The team developed three increasingly nuanced versions of the model to check to human vocal imitations. First, they created a baseline model that simply aimed to generate imitations that were as much like real-world sounds as possible — but this model didn’t match human behavior thoroughly.

The researchers then designed a second “communicative” model. In keeping with Caren, this model considers what’s distinctive a few sound to a listener. For example, you’d likely imitate the sound of a motorboat by mimicking the rumble of its engine, since that’s its most distinctive auditory feature, even when it’s not the loudest aspect of the sound (in comparison with, say, the water splashing). This second model created imitations that were higher than the baseline, however the team wanted to enhance it much more.

To take their method a step further, the researchers added a final layer of reasoning to the model. “Vocal imitations can sound different based on the quantity of effort you place into them. It costs time and energy to provide sounds which might be perfectly accurate,” says Chandra. The researchers’ full model accounts for this by attempting to avoid utterances which might be very rapid, loud, or high- or low-pitched, which persons are less prone to use in a conversation. The result: more human-like imitations that closely match lots of the choices that humans make when imitating the identical sounds.

After constructing this model, the team conducted a behavioral experiment to see whether the AI- or human-generated vocal imitations were perceived as higher by human judges. Notably, participants within the experiment favored the AI model 25 percent of the time typically, and as much as 75 percent for an imitation of a motorboat and 50 percent for an imitation of a gunshot.

Toward more expressive sound technology

Captivated with technology for music and art, Caren envisions that this model could help artists higher communicate sounds to computational systems and assist filmmakers and other content creators with generating AI sounds which might be more nuanced to a particular context. It could also enable a musician to rapidly search a sound database by imitating a noise that’s difficult to explain in, say, a text prompt.
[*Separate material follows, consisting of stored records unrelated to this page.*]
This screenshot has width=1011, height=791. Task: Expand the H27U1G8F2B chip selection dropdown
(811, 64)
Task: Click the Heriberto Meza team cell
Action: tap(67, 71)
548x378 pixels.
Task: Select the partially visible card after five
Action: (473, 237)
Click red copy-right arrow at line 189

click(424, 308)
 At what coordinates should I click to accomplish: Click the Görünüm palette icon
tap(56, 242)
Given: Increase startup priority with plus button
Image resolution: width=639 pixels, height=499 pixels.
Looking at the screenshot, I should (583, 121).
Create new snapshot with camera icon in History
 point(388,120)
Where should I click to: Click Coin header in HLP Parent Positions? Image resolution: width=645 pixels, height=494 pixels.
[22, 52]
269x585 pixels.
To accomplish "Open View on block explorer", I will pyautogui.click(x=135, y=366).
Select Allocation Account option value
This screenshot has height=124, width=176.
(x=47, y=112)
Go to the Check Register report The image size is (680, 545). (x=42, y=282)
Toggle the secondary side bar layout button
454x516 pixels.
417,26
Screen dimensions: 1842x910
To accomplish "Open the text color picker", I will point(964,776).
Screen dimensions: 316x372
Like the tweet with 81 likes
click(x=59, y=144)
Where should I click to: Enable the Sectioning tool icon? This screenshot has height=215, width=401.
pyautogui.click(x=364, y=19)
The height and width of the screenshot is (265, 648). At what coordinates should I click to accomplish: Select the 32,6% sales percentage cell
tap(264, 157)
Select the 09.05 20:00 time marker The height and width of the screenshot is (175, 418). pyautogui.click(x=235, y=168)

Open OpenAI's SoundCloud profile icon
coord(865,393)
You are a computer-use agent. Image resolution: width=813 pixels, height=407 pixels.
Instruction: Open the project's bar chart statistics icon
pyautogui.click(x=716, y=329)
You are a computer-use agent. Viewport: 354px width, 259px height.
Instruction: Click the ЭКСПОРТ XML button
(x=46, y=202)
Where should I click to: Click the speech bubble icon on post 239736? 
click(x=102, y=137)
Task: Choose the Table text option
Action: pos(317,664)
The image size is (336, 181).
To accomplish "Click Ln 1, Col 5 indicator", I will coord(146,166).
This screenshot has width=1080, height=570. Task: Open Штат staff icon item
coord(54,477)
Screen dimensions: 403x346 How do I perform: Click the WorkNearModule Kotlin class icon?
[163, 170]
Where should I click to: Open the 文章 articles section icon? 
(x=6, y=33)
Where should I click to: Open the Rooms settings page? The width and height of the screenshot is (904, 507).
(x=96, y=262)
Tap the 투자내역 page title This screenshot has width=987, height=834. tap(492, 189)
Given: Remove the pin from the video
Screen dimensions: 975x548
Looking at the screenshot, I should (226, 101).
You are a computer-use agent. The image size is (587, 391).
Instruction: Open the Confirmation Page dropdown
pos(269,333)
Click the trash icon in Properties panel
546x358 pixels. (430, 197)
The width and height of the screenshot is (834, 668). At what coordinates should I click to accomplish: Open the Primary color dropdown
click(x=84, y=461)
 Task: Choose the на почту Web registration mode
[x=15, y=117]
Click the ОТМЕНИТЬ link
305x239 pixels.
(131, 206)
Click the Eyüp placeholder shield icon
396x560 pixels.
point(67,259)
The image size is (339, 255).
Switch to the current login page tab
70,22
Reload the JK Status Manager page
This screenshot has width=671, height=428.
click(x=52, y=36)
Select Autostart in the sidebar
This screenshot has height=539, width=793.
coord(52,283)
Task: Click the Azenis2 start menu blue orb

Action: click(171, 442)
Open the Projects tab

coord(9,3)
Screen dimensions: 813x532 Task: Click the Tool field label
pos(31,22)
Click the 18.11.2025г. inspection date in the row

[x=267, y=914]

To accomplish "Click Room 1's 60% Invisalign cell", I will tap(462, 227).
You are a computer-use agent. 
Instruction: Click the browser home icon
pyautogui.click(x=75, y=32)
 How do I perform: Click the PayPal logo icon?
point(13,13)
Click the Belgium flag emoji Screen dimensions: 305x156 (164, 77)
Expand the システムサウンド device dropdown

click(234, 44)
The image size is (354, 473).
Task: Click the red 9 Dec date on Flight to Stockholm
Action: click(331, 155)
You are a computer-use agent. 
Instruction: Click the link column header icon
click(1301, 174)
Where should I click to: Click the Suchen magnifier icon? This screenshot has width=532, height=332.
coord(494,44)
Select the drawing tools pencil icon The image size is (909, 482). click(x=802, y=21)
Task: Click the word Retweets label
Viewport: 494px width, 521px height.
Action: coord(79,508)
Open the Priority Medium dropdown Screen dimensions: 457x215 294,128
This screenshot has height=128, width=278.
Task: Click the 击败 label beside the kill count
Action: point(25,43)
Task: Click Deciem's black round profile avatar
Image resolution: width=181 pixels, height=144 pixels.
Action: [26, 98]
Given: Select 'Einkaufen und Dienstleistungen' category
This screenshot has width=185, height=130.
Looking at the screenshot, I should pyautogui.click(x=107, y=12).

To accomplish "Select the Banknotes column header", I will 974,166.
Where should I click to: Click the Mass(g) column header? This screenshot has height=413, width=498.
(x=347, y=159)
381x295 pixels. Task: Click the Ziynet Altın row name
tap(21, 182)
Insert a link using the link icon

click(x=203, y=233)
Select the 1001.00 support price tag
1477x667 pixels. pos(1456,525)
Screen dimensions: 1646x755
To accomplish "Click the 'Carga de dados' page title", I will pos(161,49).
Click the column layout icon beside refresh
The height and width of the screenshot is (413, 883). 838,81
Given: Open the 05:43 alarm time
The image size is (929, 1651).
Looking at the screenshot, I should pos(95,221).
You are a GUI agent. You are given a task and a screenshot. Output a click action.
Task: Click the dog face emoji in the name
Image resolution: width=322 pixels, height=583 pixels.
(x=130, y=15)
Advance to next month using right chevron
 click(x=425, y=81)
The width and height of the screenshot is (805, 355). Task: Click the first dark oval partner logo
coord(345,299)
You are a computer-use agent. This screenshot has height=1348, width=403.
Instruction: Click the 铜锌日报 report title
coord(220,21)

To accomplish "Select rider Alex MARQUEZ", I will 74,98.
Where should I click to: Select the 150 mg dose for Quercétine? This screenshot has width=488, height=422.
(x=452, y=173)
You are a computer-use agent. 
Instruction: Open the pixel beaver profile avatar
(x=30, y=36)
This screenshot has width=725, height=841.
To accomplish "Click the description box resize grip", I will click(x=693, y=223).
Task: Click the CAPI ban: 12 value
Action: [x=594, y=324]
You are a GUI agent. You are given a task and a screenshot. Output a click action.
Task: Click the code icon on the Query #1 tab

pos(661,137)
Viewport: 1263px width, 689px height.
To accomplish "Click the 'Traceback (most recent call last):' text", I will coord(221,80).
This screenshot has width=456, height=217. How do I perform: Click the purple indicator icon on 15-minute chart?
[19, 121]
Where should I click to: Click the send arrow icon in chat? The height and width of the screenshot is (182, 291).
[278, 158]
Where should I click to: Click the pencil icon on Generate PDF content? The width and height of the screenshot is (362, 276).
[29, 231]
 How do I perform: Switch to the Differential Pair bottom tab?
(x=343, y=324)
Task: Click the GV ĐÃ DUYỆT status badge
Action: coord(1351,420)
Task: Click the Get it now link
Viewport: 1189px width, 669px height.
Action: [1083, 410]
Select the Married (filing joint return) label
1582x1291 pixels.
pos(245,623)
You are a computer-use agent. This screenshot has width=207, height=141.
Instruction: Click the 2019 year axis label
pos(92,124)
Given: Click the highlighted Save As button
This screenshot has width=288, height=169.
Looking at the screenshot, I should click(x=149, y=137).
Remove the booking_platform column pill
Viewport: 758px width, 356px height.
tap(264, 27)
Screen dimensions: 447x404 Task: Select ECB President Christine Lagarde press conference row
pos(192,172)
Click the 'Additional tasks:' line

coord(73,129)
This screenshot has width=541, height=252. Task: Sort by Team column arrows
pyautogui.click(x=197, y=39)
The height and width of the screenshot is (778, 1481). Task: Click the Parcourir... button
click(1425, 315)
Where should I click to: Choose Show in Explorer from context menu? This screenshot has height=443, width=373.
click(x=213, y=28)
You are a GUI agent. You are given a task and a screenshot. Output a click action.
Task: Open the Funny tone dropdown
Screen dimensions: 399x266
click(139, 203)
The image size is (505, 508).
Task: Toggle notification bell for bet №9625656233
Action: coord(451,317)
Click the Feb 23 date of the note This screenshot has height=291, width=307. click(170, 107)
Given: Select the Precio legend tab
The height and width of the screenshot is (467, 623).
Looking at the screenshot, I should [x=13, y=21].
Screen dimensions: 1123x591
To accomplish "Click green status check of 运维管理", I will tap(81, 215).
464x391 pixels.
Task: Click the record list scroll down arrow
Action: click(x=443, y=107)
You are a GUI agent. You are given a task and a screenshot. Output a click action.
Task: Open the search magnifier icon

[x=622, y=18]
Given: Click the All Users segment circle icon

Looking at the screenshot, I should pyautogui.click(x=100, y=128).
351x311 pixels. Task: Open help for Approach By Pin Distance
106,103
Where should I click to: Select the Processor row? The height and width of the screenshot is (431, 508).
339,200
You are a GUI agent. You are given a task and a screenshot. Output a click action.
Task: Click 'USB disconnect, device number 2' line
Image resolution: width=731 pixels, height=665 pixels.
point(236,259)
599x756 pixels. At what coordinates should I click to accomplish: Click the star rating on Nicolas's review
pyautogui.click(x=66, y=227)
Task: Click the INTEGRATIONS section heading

Within the meantime, Caren, Chandra, and Ma are taking a look at the implications of their model in other domains, including the event of language, how infants learn to speak, and even imitation behaviors in birds like parrots and songbirds.

The team still has work to do with the present iteration of their model: It struggles with some consonants, like “z,” which led to inaccurate impressions of some sounds, like bees buzzing. Additionally they can’t yet replicate how humans imitate speech, music, or sounds which might be imitated in another way across different languages, like a heartbeat.

Stanford University linguistics professor Robert Hawkins says that language is stuffed with onomatopoeia and words that mimic but don’t fully replicate the things they describe, just like the “meow” sound that very inexactly approximates the sound that cats make. “The processes that get us from the sound of an actual cat to a word like ‘meow’ reveal rather a lot concerning the intricate interplay between physiology, social reasoning, and communication within the evolution of language,” says Hawkins, who wasn’t involved within the CSAIL research. “This model presents an exciting step toward formalizing and testing theories of those processes, demonstrating that each physical constraints from the human vocal tract and social pressures from communication are needed to clarify the distribution of vocal imitations.”

Caren, Chandra, and Ma wrote the paper with two other CSAIL affiliates: Jonathan Ragan-Kelley, MIT Department of Electrical Engineering and Computer Science associate professor, and Joshua Tenenbaum, MIT Brain and Cognitive Sciences professor and Center for Brains, Minds, and Machines member. Their work was supported, partially, by the Hertz Foundation and the National Science Foundation. It was presented at SIGGRAPH Asia in early December.